表1vlp抗原肽名称、序列及对应的各衍生物命名
各vlp抗原肽的具体序列如下:
vlpA抗原肽(SEQIDNO:1):KTENTQQSEAPGTKTENTQQSEAPGT;
vlpB抗原肽(SEQIDNO:2):GTGSDSQDSGAKGTGSDSQDSGAK;
vlpC抗原肽(SEQIDNO:3):EAAPKSPESGSQEATPKSPESGSQ;
vlpD抗原肽(SEQIDNO:4):SDSTSTSKEQGSSDSTSTSKEQGS;
vlpE抗原肽(SEQIDNO:5):DPKESNPSNPTTSDGQHSNPSNPTTS;
vlpF抗原肽(SEQIDNO:6):GSTPTPEQGNNQGGSTPTPEQGNNQG;
vlpG抗原肽(SEQIDNO:7):GSTTESSGQADSGSTTESSGQADS。

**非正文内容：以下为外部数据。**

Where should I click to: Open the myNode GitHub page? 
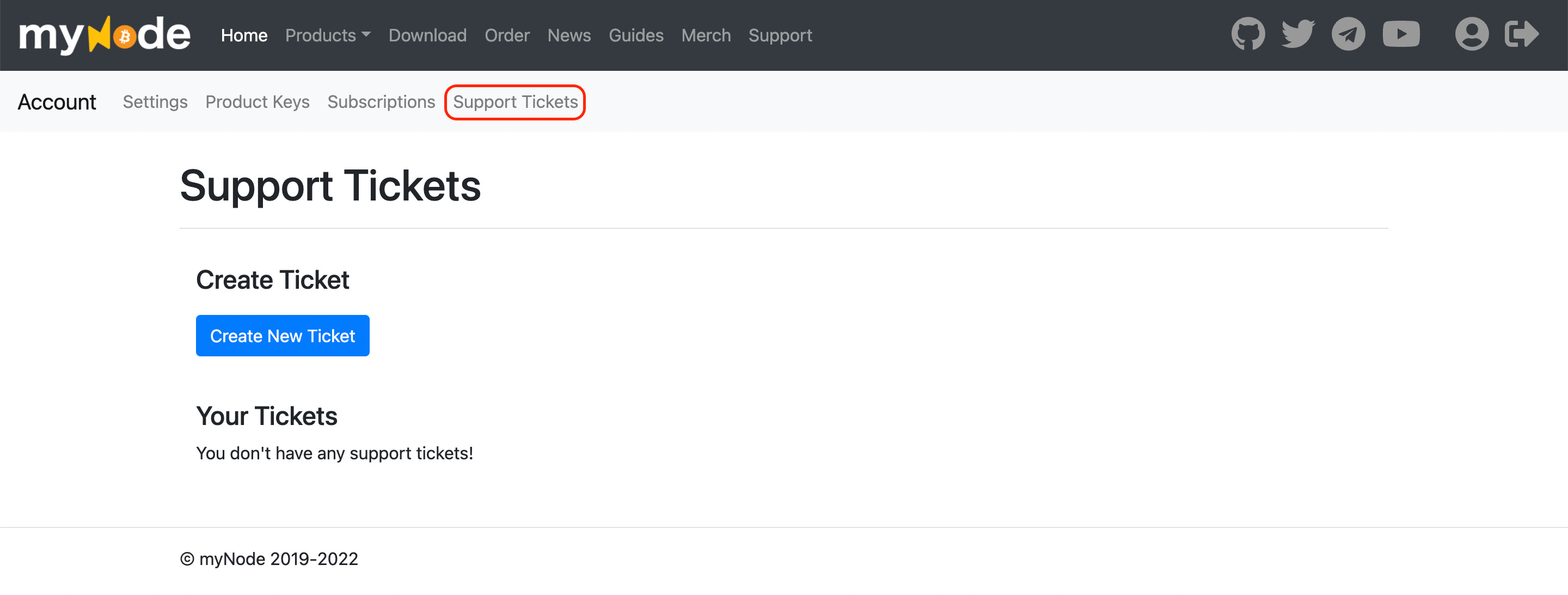click(1248, 35)
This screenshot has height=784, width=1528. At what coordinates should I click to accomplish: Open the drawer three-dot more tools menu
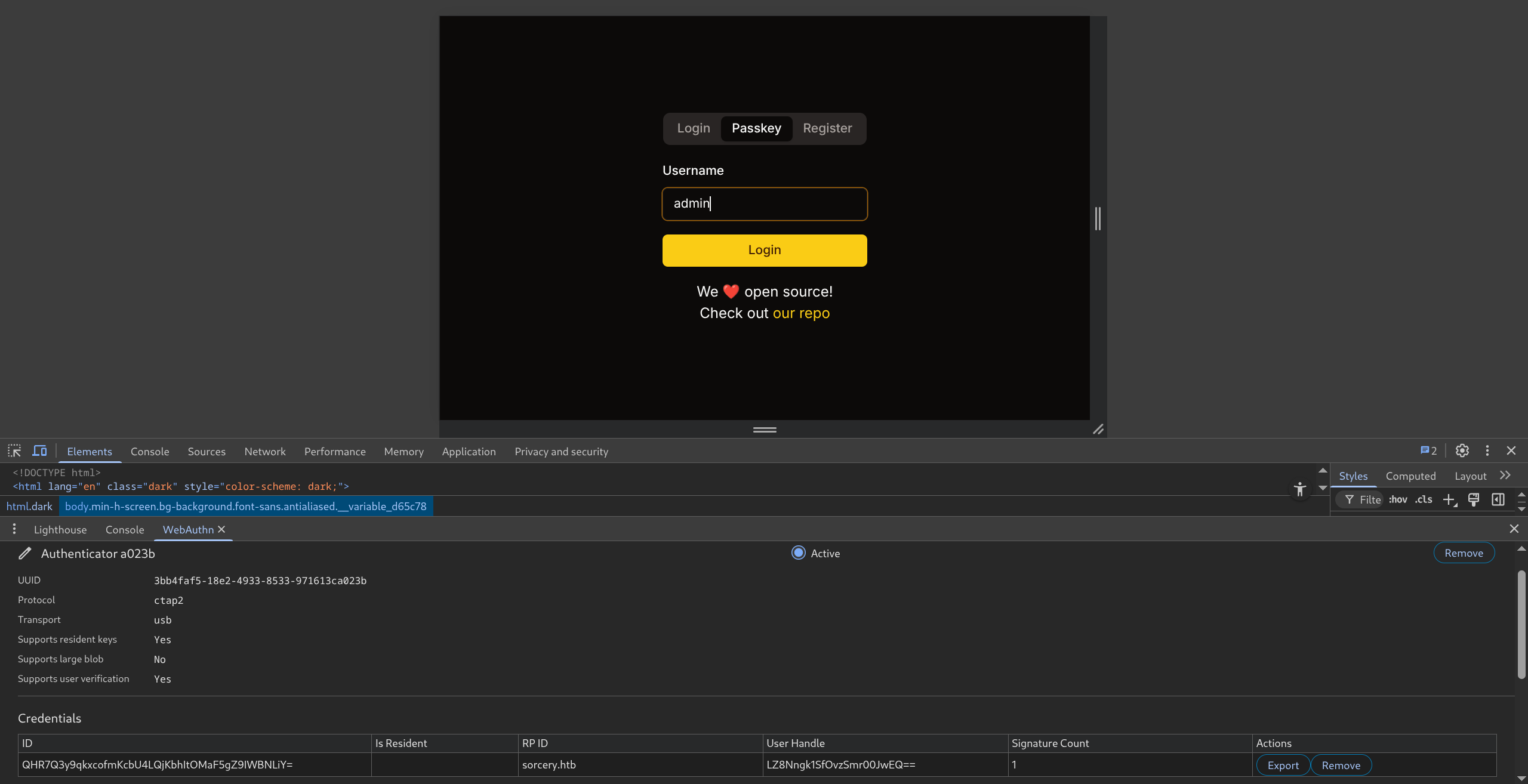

采用常规方法,将抗原肽PepvlpA、PepvlpB、PepvlpC、PepvlpD、PepvlpE、PepvlpF和PepvlpG分别与载体蛋白KLH偶联,获得抗原肽偶联物KLH-PepvlpA、KLH-PepvlpB、KLH-PepvlpC、KLH-PepvlpD、KLH-PepvlpE、KLH-PepvlpF、KLH-PepvlpG。具体步骤如下:用DMSO溶解双功能试剂3-马来酰亚胺基苯甲酸琥珀酰亚胺酯(MBS,Sigma公司),获得浓度为10mM的MBS溶液。将4mgKLH溶解于2ml含1mMEDTA的PBS缓冲液(0.01M,pH7.2)中,加入200μlMBS溶液,于室温下搅拌30min,得到KLH/MBS溶液。取N端添加半胱氨酸后的抗原肽2.5mg溶解于2mlPBS缓冲液(0.01M,pH7.2)中,然后与KLH/MBS溶液混合,于室温、搅拌状态下进行偶联反应,采用PBS缓冲液(0.01M,pH7.2)进行透析,得到抗原肽偶联物。
实施例2猪鼻支原体抗原肽组合物的制备
分别配制7种抗原肽偶联物KLH-PepvlpA、KLH-PepvlpB、KLH-PepvlpC、KLH-PepvlpD、KLH-PepvlpE、KLH-PepvlpF、KLH-PepvlpG的水溶液,浓度均为1mg/ml。将上述7种抗原肽偶联物的水溶液混合,得到猪鼻支原体抗原肽组合物。猪鼻支原体抗原肽组合物中各抗原肽偶联物的摩尔浓度相同。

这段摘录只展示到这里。